So I got the estimate from the recovery company.
The good news: They can recover the files.
The bad news: There will be no directory tree or filenames, just numbered files with extensions.
The worse news: They want a minimum of $1700. That’s if I’m willing to wait weeks. More if I want it sooner, up to five grand$2700.
So have to find another solution. I could probably live without the file names, given that I’m primarily looking for mailboxes, and the virtual Windows machine file.
Hey Rand, go to bleepingcomputer.com. That is where I go to, if I have computer problems. They have a message. Sign up, and create a post. Tell them about your computer. Somebody will come on, and help you. They offer all kinds of help. You name it, and they will help you. The front page of their website has news articles.
You should go there, and check it out.
Rand buddy, No backups of the data available? If not get a NAS – easy and safe backups.
I had a similar experience about 23 years ago, when the main hard drive on my KST desktop physically destroyed itself, the actuator arms driving the read/write heads into the platters and crumbling them. It cost $2,000 back then (when it was real money!), but a company was able to recover my e-mail and a great many of my other files. They were just numbered, as you note, and I spent an ungodly amount of time resurrecting them. But it saved irreplaceable company data.
Back when Dana Andrews was with Boeing, he told me about their IT security people challenging him and his reports to try to make hard drive data unrecoverable. Dana’s team first put a Word document on a hard drive. Then they disassembled the hard drive, broke the platters up with a hammer, and dragged a strong magnet over the whole mess. The IT people took the debris, and some time later came back with a perfect digital copy of the Word document. I doubt that they had a huge budget for the IT security department, but they had talent.
So in summary: For $2,000 spent 23 years ago, I could get my data back from a destroyed hard drive, and maybe 20 years ago Boeing’s IT security team could do and even harder task with little effort, and today it would take $1,600 to recover your drive data – but the FBI, with an annual budget of $9,748,829,000, can’t find Hillary’s or Hunter’s e-mails.

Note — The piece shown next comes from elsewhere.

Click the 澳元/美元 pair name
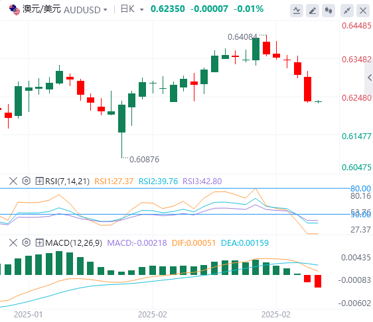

You should send Christopher Wray the name of the recovery company you found. I’m sure he’d really appreciate it.
I also had a similar issue 6 years ago where I lost like 20 years of archived data. Really annoying.
This kind of thing has been happening ever since Moses started down from Mount Sinai with the twenty commandments.
Mel Brooks informs us that there were originally 15 commandments, not 20 as you claim.
http://www.jewishhumorcentral.com/2013/05/found-at-last-mel-brooks-lost-five.html
Scholars, however, have translations of the missing 5.
While I haven’t had cause to use them in about 15 years, there were at that time some quite good ‘trashed disk’ recovery tools. I don’t know what would be the current suggestion, but it’s mostly a matter of tedious work… Assuming the data you want hasn’t been completely overwritten, anyway. If you’re trying to recover data that has been written over, that price seems… not unreasonable.
Nothing was overwritten; it was “just” reformatted. All the data is there.